The 9/14/23 press release from Roc Nation, "Roc Nation and Lexus Partner for New Installation at The Book Of HOV Exhibit," states:

Roc Nation and Lexus proudly announce the addition of a 1993 Lexus GS 300 at The Book Of HOV, an immersive exhibit at Brooklyn Public Library’s Central Location. The iconic Lexus was first featured in JAY-Z’s “Dead Presidents” visual [sic], and then in the lyrics of “Can I Live” and the #1 hit, “Empire State Of Mind.” Situated alongside the Central Library on Eastern Parkway, the Lexus is the first of artifacts that will be added to The Book Of HOV.

The press release notes that the library has "hosted over 255,000 visitors, close to quadruple the number over the same time in 2022 and cards sign ups have more than doubled with over 21,000 new accounts created in association with the limited edition JAY-Z cards." 

(So, that's about 186,000 new visitors, with about 11% of them--they must be New York residents--signing up for cards.)

The press release does not quote the library but rather Roc Nation's Perez and a Lexus spokesperson, helpfully adding:

The inclusion of Carter’s 1993 Lexus GS 300 in the iconic “Dead Presidents” visual [sic] further solidified the brand’s place in culture. As one of the most mentioned automobile makers in hip-hop, Lexus is synonymous with the lifestyle that defined an era.

Educational opportunity?

Note: there's nothing in the online exhibit regarding Lexus, nor is there explanation outside beyond that terse sign. 
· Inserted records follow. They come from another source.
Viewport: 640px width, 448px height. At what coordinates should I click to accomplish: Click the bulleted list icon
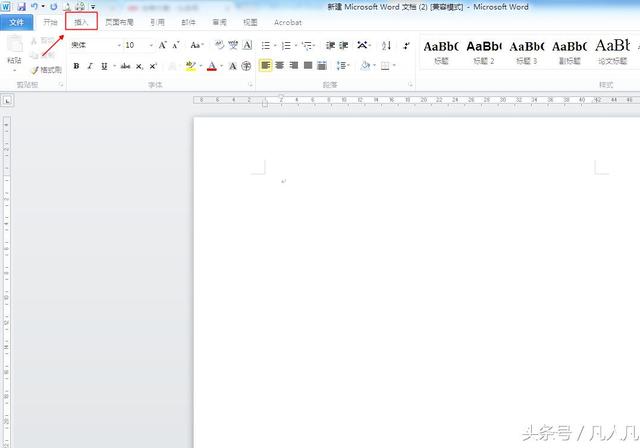[x=267, y=45]
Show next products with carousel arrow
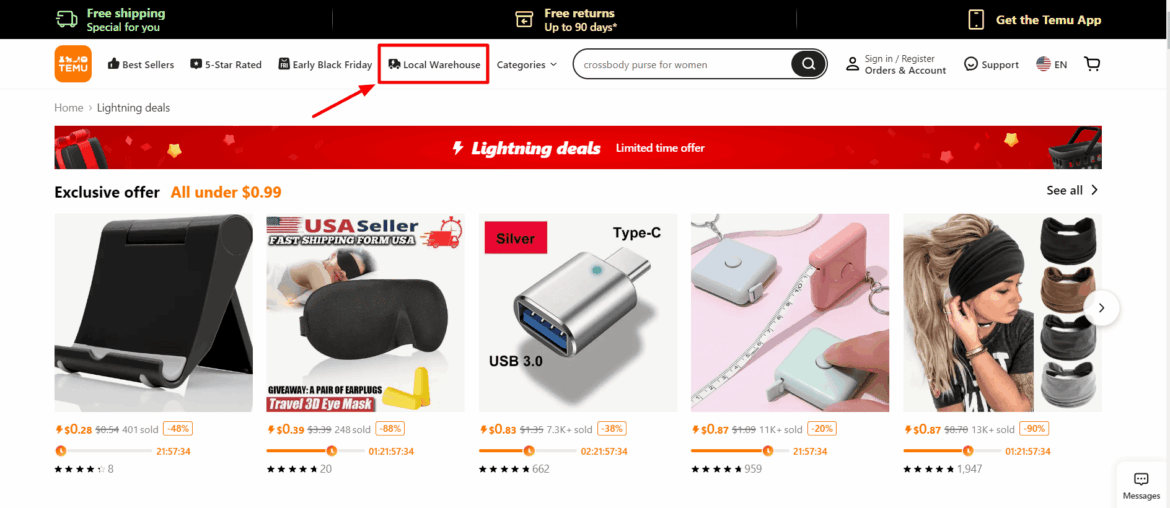This screenshot has width=1170, height=508. point(1102,307)
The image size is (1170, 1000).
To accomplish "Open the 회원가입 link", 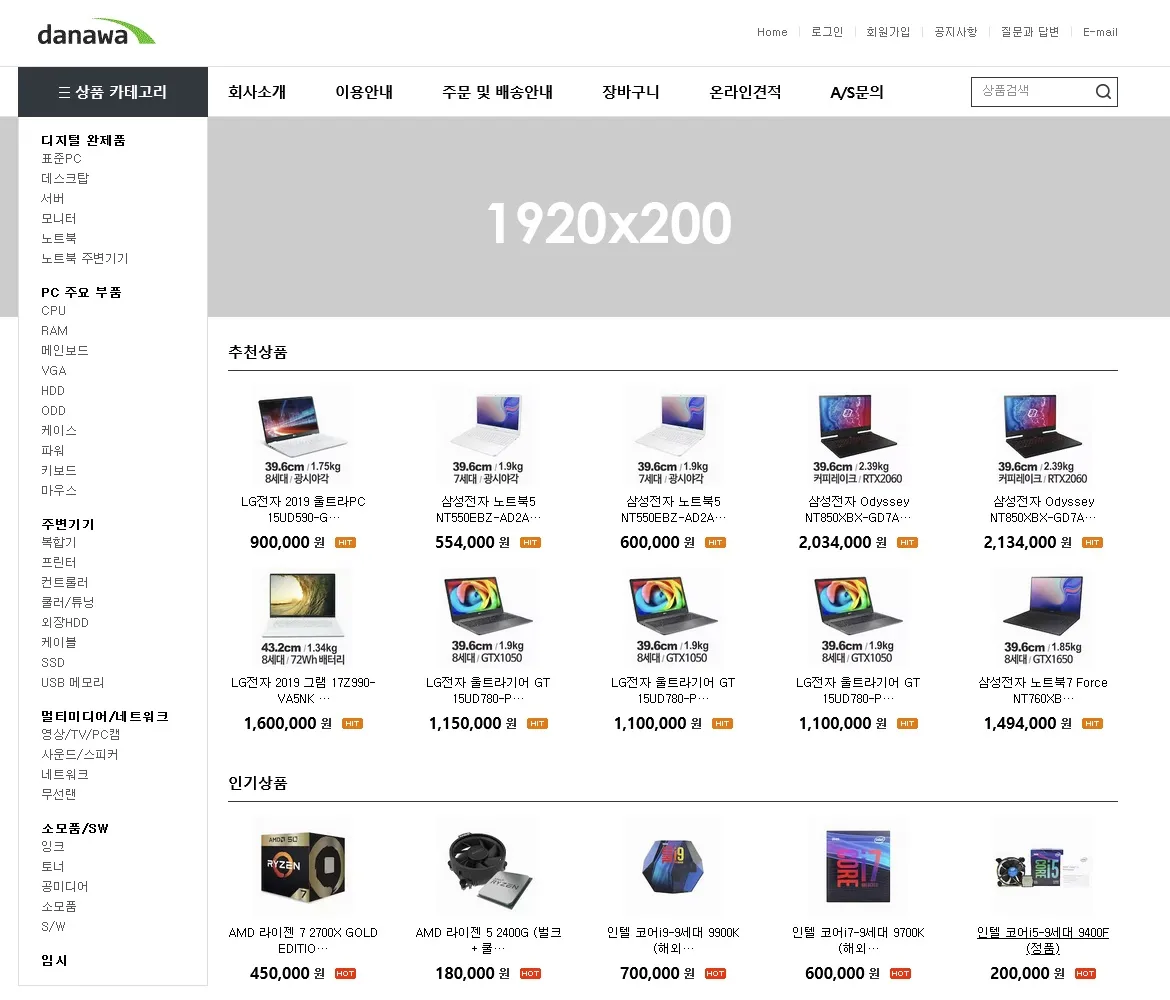I will [x=888, y=32].
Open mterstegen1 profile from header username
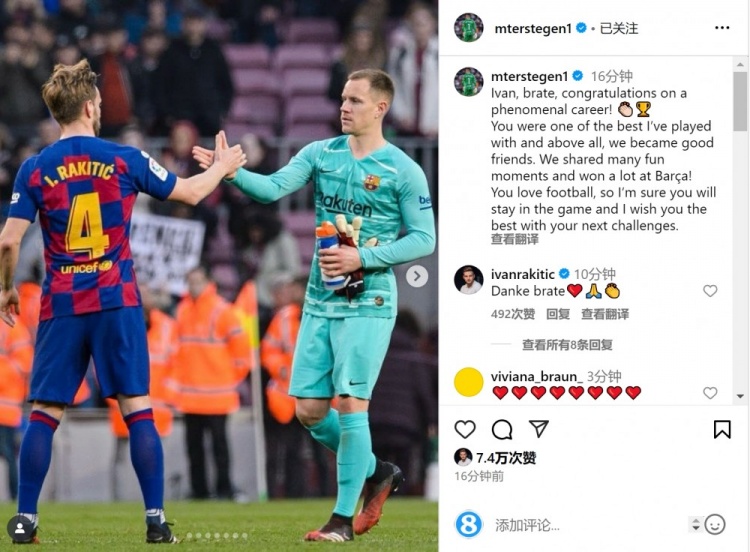The width and height of the screenshot is (750, 552). pyautogui.click(x=533, y=28)
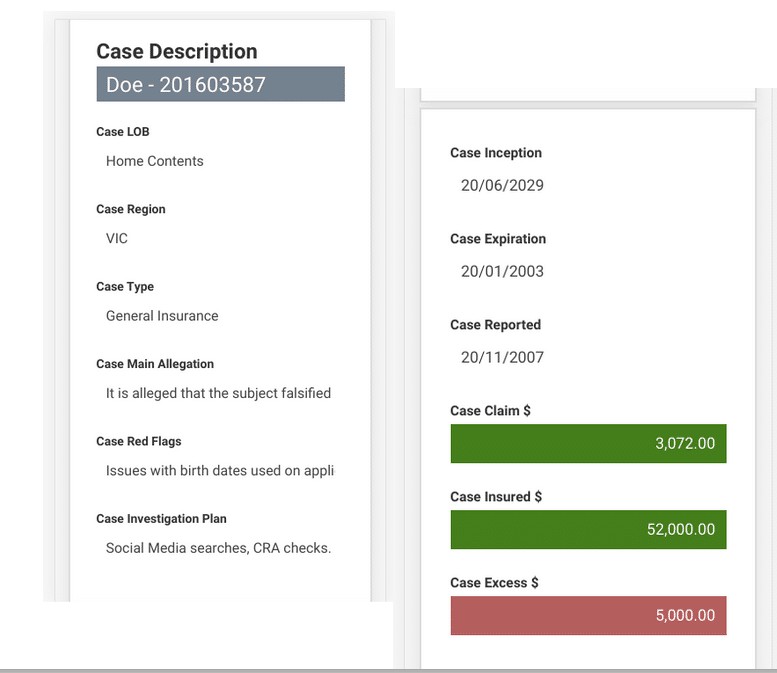This screenshot has height=673, width=777.
Task: Click the Case Main Allegation text field
Action: [x=218, y=393]
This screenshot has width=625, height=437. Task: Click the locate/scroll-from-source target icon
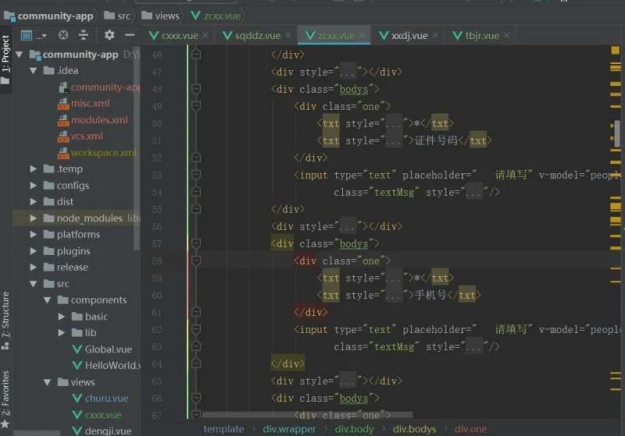click(x=62, y=35)
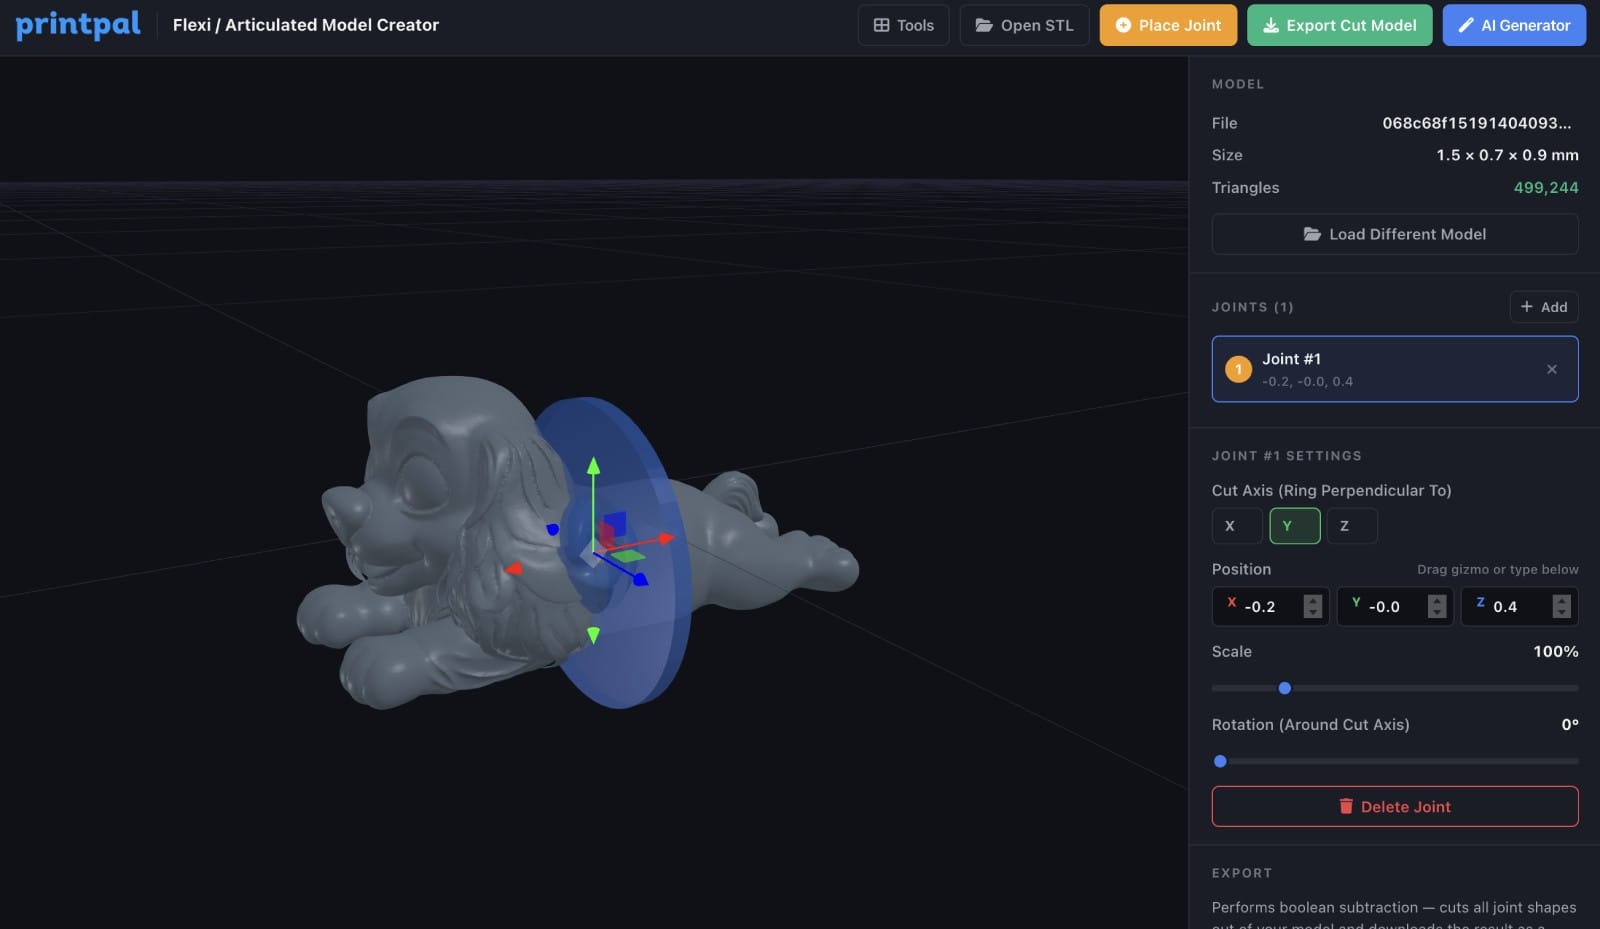The height and width of the screenshot is (929, 1600).
Task: Open the Tools menu
Action: pos(903,25)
Remember, this is less an educational exhibition than a tribute, so there's little effort to reach out to people for whom the song/video "Dead Presidents"--a reference to cash money--is not a talisman.

Note, the "Hovstorian" aintnojigga helpfully explains on Instagram how Jay customized the Lexus with audio and video players:

Back in the ‘90s Jay and his hustling partners (who worked for both legal and illegal means) had an affinity for Lexus motor vehicles, and many caravan trips were made up and down the I-95 moving merchandise. As soon as Jay and his crew had a little money, they were of course eager to show it to the world. By choosing the GS 300 they were able to conform to the cultural rule of flyness, but could also stay low when it came to law enforcement targeting the latest Benzes and BMWs being driven in Brooklyn. As Jaÿ has done throughout his life and career, in Decoded he wrote how plays such as this were “elevating his game, not by throwing on a bigger chain, but by showing more refined, and even slightly obscure, taste.”
...Reasonable Doubt was stacked with Lexus references, so it was only right for the album’s 10th Anniversary concert in 2006 that Jay cruised on stage in an off-white Lexus, soundtracked by the orchestra playing “Regrets.
Get your tickets?

Note: Individual tickets to the gala, for $1,000 are sold out, as are $15,000 Benefactor packages for eight guests.

Available are Lead Sponsor ($100,000), Principal Sponsor ($50,000 guests), and Visionary Sponsor ($25,000), all of which offer ten tickets and various levels of recognition, plus Contributor ($10,000, four tickets) and Supporter ($5,000, two tickets).